The following is an excerpt of a reflection written by Matt Wenke on the occasion of his daughter Nora entering the Passionist Monastery in Whitesville, Kentucky. To read the full version, click here!
When other men’s daughters might have expressed an interest in the convent or the cloister, I wouldn’t have questioned it at all. “What a noble and beautiful vocation!” or “What a meaningful life with a holy purpose!”
When I heard of my own daughter’s interest in the cloister, my immediate thought was, “How often can you come home to visit?!!!” Isn’t this sad… that my first thought wasn’t just about Nora’s vocational fulfillment and spiritual well being? My initial thought was about the fact that I might be missing my daughter’s presence in my home and her gentle, delightful company.
I looked at my daughter. A pure soul. A deeply spiritual young woman, wanting to discern God’s call for her, freely. She has the desire to conform herself to God’s Will that I have prayed for, for all of my children, whether God’s call be to the single life, marriage, lay ministry or consecrated religious life. To be authentic followers, we have to be open to all choices, not just for ourselves, but for all of those we love and for all of God’s children.

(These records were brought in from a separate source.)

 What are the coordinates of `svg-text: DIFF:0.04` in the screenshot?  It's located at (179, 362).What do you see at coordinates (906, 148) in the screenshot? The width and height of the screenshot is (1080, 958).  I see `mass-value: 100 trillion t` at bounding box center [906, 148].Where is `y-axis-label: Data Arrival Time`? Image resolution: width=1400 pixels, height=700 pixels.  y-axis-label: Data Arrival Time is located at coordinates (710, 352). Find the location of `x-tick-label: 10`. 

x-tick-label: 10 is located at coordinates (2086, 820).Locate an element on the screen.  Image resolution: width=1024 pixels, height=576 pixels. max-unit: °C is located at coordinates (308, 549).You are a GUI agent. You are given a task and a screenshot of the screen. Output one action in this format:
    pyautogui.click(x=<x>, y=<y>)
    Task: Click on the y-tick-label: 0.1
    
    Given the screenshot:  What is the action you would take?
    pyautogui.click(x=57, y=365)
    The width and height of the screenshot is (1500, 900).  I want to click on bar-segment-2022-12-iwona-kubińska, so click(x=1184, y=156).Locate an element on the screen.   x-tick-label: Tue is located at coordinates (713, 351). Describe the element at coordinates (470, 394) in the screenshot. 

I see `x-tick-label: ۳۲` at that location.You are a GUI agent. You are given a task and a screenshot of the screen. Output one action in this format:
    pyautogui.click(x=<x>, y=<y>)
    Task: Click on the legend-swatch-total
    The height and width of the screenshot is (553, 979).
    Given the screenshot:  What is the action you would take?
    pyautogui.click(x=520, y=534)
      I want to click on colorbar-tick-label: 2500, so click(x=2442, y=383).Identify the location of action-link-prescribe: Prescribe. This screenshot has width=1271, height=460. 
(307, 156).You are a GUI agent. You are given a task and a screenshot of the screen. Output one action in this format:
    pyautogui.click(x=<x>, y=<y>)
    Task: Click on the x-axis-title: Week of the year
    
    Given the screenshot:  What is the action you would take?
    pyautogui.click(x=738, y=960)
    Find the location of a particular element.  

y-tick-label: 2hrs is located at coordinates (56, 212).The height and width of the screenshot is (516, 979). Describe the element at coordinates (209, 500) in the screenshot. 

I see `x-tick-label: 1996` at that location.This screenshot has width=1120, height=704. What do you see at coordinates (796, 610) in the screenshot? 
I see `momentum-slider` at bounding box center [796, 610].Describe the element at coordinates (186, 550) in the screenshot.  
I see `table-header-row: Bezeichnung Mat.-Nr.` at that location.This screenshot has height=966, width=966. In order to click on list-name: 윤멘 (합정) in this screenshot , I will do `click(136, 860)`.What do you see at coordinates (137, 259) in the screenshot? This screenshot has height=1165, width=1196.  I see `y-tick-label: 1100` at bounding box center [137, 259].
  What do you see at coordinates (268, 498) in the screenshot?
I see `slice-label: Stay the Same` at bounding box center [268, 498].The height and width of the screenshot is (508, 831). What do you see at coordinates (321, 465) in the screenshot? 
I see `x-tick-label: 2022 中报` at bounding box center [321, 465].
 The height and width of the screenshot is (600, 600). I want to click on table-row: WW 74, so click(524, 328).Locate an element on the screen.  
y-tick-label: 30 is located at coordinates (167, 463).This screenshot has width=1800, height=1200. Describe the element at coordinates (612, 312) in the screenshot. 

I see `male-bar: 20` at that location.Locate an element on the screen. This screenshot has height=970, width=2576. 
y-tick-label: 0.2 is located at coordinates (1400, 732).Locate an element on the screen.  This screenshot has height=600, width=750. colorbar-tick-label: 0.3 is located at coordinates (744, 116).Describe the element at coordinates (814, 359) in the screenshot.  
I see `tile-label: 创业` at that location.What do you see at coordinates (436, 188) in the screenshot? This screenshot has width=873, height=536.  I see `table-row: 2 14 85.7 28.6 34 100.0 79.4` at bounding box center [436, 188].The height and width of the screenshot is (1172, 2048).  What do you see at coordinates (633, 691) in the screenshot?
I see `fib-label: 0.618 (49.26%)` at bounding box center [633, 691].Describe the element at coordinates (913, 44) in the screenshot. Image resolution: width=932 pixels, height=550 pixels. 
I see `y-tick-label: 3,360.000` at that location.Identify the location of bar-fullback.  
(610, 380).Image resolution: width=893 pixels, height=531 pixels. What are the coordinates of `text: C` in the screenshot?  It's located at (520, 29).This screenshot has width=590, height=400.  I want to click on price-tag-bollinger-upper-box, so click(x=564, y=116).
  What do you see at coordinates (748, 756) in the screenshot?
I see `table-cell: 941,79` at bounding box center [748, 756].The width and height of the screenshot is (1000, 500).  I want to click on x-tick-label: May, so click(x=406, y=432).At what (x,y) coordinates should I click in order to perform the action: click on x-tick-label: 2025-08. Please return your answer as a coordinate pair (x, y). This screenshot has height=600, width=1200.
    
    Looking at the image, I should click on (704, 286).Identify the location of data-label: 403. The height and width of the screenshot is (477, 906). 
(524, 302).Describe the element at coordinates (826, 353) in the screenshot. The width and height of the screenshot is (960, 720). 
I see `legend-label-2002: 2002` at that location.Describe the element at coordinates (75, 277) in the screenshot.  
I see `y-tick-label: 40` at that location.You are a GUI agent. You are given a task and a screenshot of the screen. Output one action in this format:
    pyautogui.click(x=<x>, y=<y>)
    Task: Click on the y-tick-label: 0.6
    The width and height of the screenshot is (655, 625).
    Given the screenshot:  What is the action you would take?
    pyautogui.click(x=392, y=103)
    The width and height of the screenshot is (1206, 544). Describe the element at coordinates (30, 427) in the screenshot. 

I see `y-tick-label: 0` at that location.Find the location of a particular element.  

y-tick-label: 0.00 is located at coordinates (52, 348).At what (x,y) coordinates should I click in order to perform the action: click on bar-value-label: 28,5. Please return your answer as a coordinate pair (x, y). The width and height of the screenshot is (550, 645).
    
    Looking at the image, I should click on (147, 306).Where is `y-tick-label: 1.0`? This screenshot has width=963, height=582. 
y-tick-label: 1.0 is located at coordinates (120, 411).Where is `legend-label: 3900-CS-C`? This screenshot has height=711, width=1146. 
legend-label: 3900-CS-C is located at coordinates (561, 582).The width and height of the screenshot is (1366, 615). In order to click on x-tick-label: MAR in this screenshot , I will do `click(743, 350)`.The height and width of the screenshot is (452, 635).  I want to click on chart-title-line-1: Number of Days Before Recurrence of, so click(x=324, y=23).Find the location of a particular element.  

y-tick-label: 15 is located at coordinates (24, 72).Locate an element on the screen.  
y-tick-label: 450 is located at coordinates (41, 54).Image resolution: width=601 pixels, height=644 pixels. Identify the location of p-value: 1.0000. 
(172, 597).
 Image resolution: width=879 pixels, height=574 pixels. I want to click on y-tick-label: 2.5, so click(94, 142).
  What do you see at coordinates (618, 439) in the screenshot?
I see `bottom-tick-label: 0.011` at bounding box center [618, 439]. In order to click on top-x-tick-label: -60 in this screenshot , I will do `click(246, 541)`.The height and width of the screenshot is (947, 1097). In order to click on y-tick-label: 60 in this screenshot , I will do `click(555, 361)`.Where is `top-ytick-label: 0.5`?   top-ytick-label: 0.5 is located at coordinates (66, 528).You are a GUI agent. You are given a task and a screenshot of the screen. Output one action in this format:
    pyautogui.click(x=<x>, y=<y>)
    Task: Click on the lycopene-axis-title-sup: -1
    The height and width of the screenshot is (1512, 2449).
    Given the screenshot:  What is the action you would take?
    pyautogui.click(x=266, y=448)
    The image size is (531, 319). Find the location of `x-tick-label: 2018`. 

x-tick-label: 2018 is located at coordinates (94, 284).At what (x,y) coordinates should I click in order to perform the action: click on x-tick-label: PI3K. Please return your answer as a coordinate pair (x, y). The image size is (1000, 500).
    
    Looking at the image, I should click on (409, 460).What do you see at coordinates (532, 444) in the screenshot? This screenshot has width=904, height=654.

When Nora came home from her three month aspirancy visit, she never fully returned. Her body was home, but her spirit belonged to a cloistered convent in Kentucky. She reminded me, “I need to be going about God’s work for me, and it isn’t here, anymore.” She didn’t say this, meanly. It was just a statement of fact. Nora’s words to me reminded me of Jesus’ words to His Mom and Dad (Mary and Joseph) at the Finding in the Temple… “Did you not know that I must be about My Father’s business?”
I prayed to have the courage and love to give back to God, she whom He’d only loaned to us for nearly nineteen years, my only daughter. God gave His Son for me. Could I place back in His loving arms the beautiful daughter He had created?!
I won’t lie to you or pretend to be a strong, courageous man. I cried and cried countless times as I looked at my beloved daughter, praying the rosary beside me each night, and tears came to me as I looked at her, across the room at Morning prayer or during our recitation of the Angelus, many days at Noon. Not one day of her two month visit did I take her presence for granted.
Well, the time came. The Gospel reading was perfect … about finding a precious pearl and buying the field, in order to hide and later possess that valuable pearl or “treasure.” This “pearl” will be joined to the string of precious pearls, which is the Sisters. She will be balanced and placed in just the right place to further enhance the beauty of Jesus’ chain of pearls who are already there, in the cloister.
I observed with joy and wonder and awe Nora’s radiant joy upon returning to the cloister. Nothing bad for her could bring her this visible joy and peace and ecstasy she seemed to be experiencing! I was shocked on the morning of Nora’s entrance, that her joy and love were infectious. I could only think about my daughter’s joyful, unselfish, pure and FREE decision to enter cloistered religious life… and to give ALL to God! What is sad about that? Nothing! My daughter entered the cloister with my smiles and my blessing and my glorifying God…. For calling my dear daughter. She belongs to Him! So do you and me!
Is your daughter/granddaughter or other loved one thinking of joining the sisters or embracing a religious vocation?
Pray for courage and love and generosity. Don’t deprive yourself of a chance to sacrifice. Don’t deprive God of His Beloved Bride… your loved one!
Matthew R. Wenke
August 3, 2014, (One week after our daughter’s entrance).